CORVALLIS, Ore. - A team of scientists in the remote Cuyuni River basin in Guyana was conducting a fish biodiversity survey recently, when they ran into a problem - they had to identify more than 5,000 specimens in less than a week in order to obtain a permit to export them back to the United States for further study.

Their solution? Why, Facebook, of course.

The researchers posted photos of about a hundred different species on their Facebook pages and alerted their friends. Within 24 hours, they had identified 90 percent of the specimens.

"I'm a scientist and many of my friends are scientists," said Brian Sidlauskas, an assistant professor of fisheries and wildlife at Oregon State University, who led the expedition. "The request went through this network of ichthyologists and the response was amazing. It has definitely changed my perspective on how we can utilize social media outlets like Facebook to bolster our work."

Of course, not all of the responses and comments were, shall we say, in a serious vein?

"One poster said 'I think that's a fish,' and another identified a species of anchovy as 'pizza topping,'" Sidlauskas said, with a laugh. "But many of the people who responded were among the leading experts in the world and we did in 24 hours what would have taken our team weeks to accomplish on our own."

Time was of the essence because the researchers had to properly identify the specimens in order to get export permits from the Guyanese government.

OSU graduate student Whitcomb Bronaugh, a professional photographer, had excellent photos of the fish and another student, Devin Bloom of the University of Toronto, came up with the idea of using Facebook to help identify them. The team will reassemble later this month to double-check the identifications using traditional scientific methodology, which involves lots of literature review and painstaking analysis of distinctive anatomical traits.

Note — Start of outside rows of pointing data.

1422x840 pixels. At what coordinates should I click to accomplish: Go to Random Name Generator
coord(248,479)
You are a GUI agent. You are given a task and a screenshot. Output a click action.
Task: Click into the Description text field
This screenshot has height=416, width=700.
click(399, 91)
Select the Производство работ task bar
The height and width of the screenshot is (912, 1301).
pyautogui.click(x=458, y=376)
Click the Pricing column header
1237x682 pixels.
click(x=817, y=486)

The work is important, the scientists say, because accelerated gold mining in the region has dumped vast amounts of sediments into the region's rivers and many fish species appear to be disappearing.

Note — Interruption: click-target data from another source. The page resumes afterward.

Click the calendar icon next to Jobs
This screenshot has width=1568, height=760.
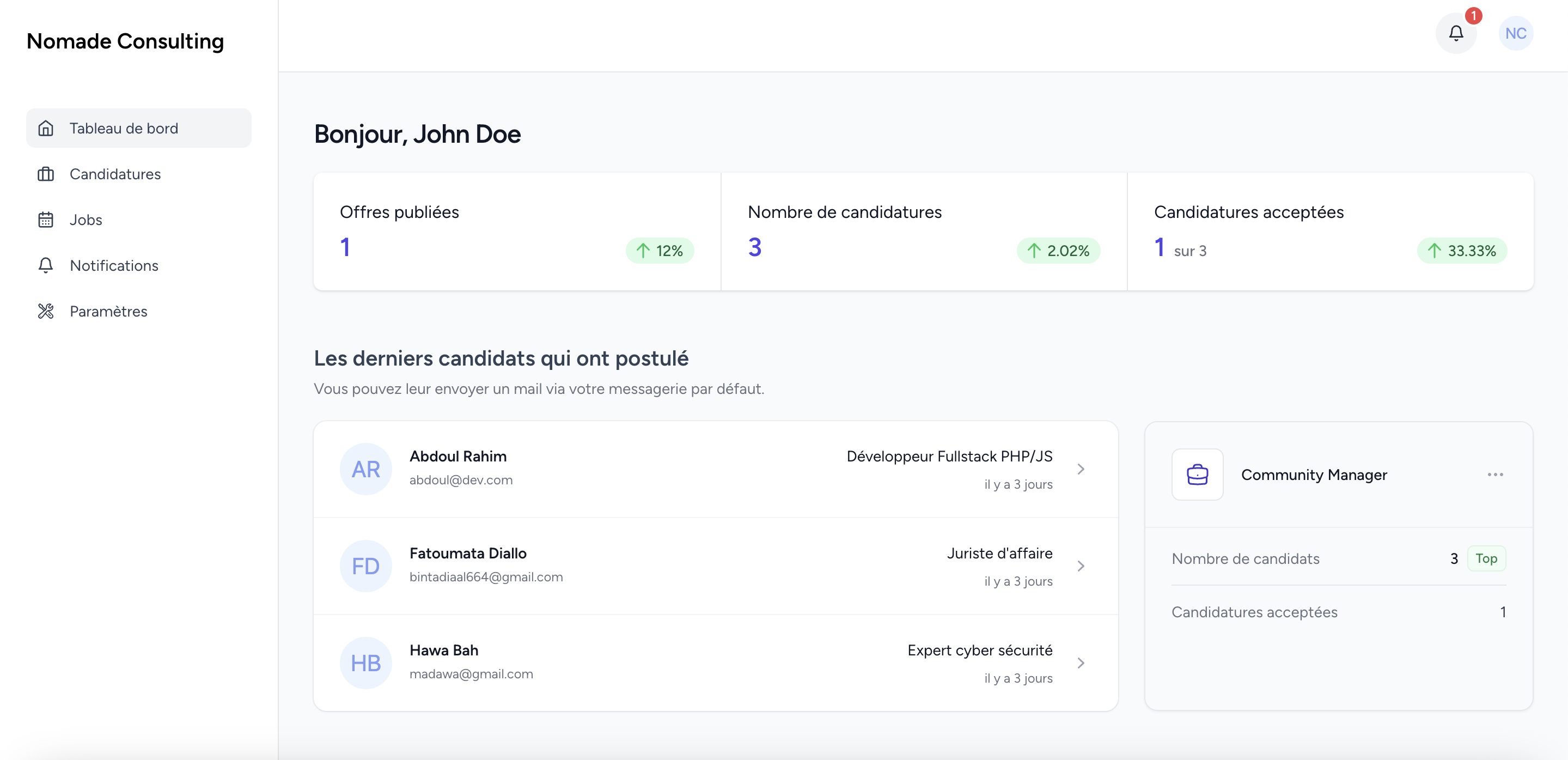pos(46,220)
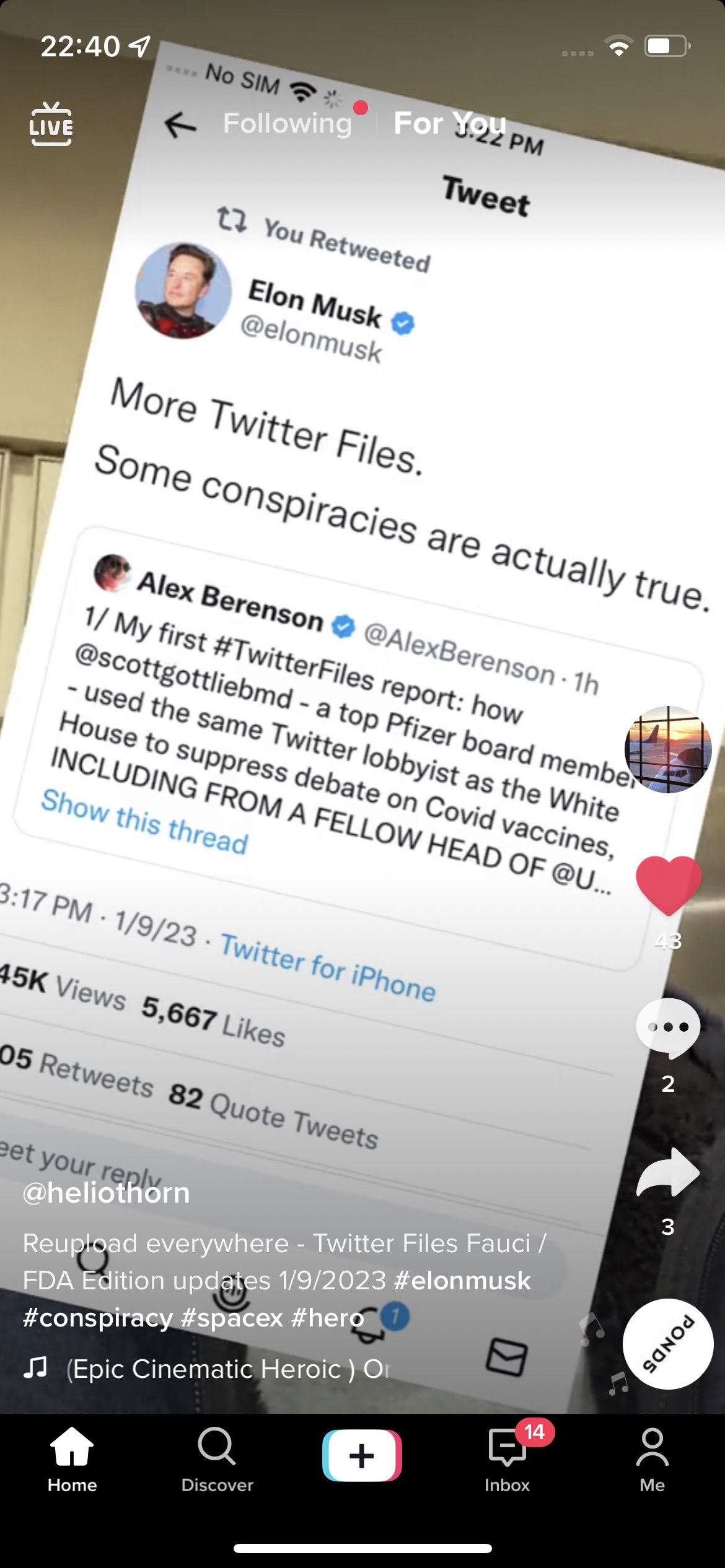Open Inbox with 14 notifications
725x1568 pixels.
tap(508, 1459)
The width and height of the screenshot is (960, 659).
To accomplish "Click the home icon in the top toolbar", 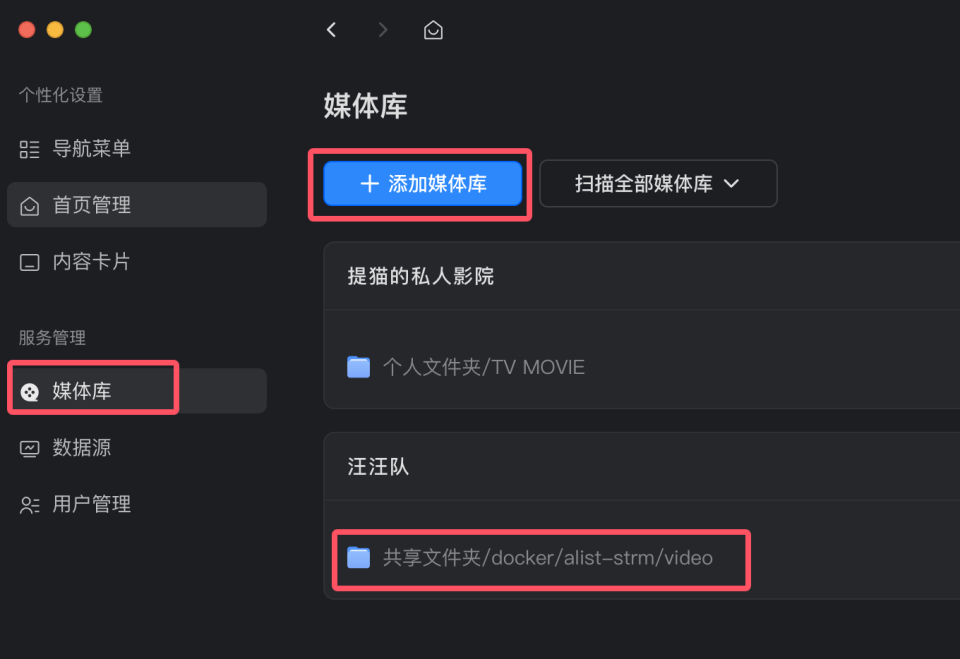I will [x=433, y=29].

"Without historical records, it's hard to tell the complete extent of the mining's impact, but there were numerous species - even entire families of fish - we thought should be there that weren't," said Sidlauskas, who is a research collaborator for the Smithsonian Institution, which funded the trip through its Biological Diversity of the Guiana Shield program. "Virtually all of the plant-eating fish were gone, and most of the detritus-eaters."

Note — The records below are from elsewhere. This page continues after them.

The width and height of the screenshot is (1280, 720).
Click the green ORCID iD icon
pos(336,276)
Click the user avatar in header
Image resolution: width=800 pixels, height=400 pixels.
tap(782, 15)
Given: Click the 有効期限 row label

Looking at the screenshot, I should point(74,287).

Word of the Facebook assist has spread and Sidlauskas and his colleagues have been featured on the Smithsonian Institution website as well as making the story-of-the-week on Facebook.

"I'll need to repay my colleagues in the future for their rapid response," Sidlauskas said, "but some of the posters also reaped the benefits. We may have discovered a new species that a few of them want to study. This also helps illustrate the importance of conservation and learning more about ecology and impacts on the environment."

And so far, Sidlauskas says with a grin, no one has "unfriended" him.